> THE DATA:
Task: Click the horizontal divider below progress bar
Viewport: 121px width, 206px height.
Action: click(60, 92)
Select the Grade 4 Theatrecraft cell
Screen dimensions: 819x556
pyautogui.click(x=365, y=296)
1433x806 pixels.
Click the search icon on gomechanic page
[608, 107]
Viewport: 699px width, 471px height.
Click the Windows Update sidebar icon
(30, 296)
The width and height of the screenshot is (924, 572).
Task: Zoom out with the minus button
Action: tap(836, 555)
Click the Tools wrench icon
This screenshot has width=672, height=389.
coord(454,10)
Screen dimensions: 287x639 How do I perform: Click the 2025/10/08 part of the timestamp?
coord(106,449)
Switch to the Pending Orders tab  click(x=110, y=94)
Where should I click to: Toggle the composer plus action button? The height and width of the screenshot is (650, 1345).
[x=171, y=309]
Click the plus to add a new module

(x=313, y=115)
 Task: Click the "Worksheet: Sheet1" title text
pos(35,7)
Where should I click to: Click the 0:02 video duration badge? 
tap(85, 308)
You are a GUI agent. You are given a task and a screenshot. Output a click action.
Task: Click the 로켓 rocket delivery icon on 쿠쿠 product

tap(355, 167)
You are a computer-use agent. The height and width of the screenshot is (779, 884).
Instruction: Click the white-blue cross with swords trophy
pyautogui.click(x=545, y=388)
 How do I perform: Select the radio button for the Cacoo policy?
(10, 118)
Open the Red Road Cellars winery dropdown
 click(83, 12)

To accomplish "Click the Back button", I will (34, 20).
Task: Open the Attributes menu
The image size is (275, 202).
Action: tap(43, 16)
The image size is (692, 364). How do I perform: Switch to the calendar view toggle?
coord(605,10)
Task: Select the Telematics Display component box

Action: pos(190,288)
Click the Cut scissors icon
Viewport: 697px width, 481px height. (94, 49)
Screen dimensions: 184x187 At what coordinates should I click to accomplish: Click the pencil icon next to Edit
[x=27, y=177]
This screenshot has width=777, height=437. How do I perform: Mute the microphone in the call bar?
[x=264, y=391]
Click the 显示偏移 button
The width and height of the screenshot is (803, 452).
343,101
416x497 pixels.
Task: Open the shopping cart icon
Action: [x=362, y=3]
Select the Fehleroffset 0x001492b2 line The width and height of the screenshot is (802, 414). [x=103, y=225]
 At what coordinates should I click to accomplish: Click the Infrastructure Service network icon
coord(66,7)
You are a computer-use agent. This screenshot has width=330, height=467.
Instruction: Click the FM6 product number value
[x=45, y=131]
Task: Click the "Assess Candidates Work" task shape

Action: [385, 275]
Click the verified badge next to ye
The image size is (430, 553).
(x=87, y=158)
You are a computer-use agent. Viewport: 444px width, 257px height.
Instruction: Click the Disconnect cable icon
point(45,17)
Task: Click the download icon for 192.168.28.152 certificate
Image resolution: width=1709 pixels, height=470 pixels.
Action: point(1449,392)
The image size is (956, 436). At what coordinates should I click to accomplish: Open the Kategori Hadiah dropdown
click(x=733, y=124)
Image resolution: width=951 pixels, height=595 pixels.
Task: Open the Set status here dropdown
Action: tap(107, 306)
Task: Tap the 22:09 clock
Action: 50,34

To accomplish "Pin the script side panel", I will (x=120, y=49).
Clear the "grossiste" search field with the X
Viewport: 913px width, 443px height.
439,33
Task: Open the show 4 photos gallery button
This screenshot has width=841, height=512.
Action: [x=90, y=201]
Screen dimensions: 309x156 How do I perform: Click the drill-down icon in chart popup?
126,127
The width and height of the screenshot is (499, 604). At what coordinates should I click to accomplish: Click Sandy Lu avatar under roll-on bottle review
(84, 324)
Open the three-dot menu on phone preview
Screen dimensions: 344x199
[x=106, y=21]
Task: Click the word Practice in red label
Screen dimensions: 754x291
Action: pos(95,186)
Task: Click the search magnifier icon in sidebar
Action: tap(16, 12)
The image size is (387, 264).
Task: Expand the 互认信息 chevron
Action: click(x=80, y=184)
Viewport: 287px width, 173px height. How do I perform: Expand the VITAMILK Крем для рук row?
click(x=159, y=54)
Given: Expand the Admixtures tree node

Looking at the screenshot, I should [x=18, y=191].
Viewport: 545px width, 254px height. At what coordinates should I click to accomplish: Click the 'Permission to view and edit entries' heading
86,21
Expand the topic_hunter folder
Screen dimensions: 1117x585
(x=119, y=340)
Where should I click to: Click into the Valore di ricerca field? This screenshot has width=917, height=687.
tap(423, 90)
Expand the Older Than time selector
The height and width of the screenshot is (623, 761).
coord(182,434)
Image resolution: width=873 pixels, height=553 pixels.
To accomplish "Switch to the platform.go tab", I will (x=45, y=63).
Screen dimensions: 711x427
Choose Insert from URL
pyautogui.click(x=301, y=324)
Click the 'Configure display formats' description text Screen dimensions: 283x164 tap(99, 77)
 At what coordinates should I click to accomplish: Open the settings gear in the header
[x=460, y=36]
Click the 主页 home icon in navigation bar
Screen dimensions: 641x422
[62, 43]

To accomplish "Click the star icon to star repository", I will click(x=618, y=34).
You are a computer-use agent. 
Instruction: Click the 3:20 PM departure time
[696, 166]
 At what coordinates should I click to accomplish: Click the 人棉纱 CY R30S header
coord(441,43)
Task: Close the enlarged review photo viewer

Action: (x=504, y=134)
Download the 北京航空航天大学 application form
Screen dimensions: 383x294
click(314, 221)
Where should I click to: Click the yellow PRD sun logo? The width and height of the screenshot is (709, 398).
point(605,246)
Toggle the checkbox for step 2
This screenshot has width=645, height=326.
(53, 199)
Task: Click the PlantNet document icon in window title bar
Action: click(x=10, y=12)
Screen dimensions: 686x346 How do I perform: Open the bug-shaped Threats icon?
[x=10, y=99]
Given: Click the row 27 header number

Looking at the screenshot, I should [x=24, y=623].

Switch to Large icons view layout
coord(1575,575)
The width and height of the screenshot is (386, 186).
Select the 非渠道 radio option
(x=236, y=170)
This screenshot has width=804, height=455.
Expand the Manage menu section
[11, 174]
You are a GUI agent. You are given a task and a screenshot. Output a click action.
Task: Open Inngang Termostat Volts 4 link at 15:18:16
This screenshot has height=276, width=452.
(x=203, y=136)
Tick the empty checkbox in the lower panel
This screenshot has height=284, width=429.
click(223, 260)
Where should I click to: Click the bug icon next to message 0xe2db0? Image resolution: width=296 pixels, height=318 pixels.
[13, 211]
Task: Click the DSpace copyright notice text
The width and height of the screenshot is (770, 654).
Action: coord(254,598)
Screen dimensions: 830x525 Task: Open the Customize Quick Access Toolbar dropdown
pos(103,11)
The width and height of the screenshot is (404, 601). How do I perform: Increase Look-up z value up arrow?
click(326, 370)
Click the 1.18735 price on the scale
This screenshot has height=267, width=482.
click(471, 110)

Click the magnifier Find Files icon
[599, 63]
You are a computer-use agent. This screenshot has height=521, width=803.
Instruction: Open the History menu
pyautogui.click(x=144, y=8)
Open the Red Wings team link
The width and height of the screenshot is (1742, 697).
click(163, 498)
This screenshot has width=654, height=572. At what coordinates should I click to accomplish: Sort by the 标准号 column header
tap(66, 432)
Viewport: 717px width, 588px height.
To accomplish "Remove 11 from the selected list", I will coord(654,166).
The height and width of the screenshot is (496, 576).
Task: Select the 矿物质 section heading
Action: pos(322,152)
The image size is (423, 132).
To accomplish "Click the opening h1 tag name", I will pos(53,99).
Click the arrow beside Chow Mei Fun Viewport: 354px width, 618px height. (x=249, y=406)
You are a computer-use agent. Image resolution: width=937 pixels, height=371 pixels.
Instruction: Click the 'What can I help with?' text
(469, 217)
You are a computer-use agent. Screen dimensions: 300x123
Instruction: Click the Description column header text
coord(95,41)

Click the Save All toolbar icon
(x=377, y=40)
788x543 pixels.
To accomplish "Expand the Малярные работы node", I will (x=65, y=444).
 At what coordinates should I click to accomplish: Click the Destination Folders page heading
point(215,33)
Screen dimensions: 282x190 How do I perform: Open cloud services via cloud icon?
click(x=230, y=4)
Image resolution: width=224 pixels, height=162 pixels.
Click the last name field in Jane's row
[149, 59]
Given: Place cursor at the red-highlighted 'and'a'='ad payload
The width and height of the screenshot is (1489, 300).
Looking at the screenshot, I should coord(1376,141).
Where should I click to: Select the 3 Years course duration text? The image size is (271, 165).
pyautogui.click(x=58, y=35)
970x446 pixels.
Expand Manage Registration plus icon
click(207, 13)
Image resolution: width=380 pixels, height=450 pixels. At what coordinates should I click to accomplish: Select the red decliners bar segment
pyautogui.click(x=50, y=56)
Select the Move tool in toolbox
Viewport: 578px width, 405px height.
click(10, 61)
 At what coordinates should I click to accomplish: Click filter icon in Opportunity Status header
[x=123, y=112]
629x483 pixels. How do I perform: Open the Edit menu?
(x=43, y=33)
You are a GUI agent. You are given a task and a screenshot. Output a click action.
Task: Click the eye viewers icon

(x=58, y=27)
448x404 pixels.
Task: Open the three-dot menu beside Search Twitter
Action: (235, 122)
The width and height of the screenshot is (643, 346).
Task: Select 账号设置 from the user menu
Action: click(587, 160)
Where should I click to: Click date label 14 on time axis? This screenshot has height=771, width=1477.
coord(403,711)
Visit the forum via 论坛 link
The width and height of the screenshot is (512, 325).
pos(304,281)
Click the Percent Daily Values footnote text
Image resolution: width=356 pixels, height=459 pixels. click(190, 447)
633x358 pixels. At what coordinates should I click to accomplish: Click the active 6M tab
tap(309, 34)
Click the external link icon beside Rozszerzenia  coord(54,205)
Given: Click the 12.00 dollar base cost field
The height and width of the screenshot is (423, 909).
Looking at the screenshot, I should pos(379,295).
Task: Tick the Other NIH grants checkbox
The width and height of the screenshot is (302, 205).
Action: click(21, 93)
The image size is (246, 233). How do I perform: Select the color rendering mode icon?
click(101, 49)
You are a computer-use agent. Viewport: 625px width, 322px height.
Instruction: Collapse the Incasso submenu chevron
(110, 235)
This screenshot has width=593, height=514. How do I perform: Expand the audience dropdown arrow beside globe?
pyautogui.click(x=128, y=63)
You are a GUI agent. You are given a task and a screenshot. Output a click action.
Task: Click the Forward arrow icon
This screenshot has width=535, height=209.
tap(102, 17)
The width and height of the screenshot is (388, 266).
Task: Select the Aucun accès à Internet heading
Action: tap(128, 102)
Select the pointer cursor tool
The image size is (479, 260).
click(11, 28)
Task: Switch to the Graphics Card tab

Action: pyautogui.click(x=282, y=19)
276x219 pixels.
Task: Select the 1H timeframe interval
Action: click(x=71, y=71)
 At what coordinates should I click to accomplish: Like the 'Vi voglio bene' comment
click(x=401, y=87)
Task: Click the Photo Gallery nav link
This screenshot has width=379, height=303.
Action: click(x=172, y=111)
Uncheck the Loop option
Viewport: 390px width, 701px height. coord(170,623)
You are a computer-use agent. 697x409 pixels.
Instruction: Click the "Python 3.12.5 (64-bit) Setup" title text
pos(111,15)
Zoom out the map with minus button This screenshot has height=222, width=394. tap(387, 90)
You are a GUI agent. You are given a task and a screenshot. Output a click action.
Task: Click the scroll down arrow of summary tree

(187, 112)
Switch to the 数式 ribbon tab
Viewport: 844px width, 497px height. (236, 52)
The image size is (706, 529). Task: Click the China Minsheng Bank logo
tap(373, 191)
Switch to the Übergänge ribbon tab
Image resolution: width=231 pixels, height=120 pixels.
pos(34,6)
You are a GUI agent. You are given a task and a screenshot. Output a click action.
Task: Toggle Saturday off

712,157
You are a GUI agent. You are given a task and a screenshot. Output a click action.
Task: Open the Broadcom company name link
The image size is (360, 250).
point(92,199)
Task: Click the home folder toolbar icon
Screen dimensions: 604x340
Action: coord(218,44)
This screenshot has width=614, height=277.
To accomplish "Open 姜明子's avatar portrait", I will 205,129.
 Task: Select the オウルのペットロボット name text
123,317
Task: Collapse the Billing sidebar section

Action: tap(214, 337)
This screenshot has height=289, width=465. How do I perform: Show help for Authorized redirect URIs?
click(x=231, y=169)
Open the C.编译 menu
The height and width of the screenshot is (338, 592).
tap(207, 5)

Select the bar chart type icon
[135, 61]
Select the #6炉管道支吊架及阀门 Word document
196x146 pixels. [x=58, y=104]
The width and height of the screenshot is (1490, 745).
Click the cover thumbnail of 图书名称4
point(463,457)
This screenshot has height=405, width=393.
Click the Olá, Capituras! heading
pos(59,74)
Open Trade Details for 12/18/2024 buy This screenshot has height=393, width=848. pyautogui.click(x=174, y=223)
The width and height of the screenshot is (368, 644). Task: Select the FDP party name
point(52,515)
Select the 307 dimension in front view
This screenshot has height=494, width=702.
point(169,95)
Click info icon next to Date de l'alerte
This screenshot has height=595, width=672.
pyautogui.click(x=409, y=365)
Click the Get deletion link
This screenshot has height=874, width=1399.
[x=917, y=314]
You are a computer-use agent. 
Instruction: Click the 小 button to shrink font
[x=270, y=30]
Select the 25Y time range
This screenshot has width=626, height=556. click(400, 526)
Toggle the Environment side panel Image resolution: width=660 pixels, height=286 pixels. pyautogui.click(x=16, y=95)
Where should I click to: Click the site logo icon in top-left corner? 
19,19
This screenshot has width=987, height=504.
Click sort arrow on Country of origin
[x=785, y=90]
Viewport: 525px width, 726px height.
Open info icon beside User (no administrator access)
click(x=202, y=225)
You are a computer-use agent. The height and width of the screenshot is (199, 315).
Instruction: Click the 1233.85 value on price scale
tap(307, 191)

> ABOUT THIS EXERCISE: For the entries above, transcribe precisely the lines from the one with "The width and height of the screenshot is (1490, 745)." through the end, including both.

> SOLVED PROBLEM:
The width and height of the screenshot is (1490, 745).
Click the cover thumbnail of 图书名称4
point(463,457)
This screenshot has height=405, width=393.
Click the Olá, Capituras! heading
pos(59,74)
Open Trade Details for 12/18/2024 buy This screenshot has height=393, width=848. pyautogui.click(x=174, y=223)
The width and height of the screenshot is (368, 644). Task: Select the FDP party name
point(52,515)
Select the 307 dimension in front view
This screenshot has height=494, width=702.
point(169,95)
Click info icon next to Date de l'alerte
This screenshot has height=595, width=672.
pyautogui.click(x=409, y=365)
Click the Get deletion link
This screenshot has height=874, width=1399.
[x=917, y=314]
You are a computer-use agent. 
Instruction: Click the 小 button to shrink font
[x=270, y=30]
Select the 25Y time range
This screenshot has width=626, height=556. click(400, 526)
Toggle the Environment side panel Image resolution: width=660 pixels, height=286 pixels. pyautogui.click(x=16, y=95)
Where should I click to: Click the site logo icon in top-left corner? 
19,19
This screenshot has width=987, height=504.
Click sort arrow on Country of origin
[x=785, y=90]
Viewport: 525px width, 726px height.
Open info icon beside User (no administrator access)
click(x=202, y=225)
You are a computer-use agent. The height and width of the screenshot is (199, 315).
Instruction: Click the 1233.85 value on price scale
tap(307, 191)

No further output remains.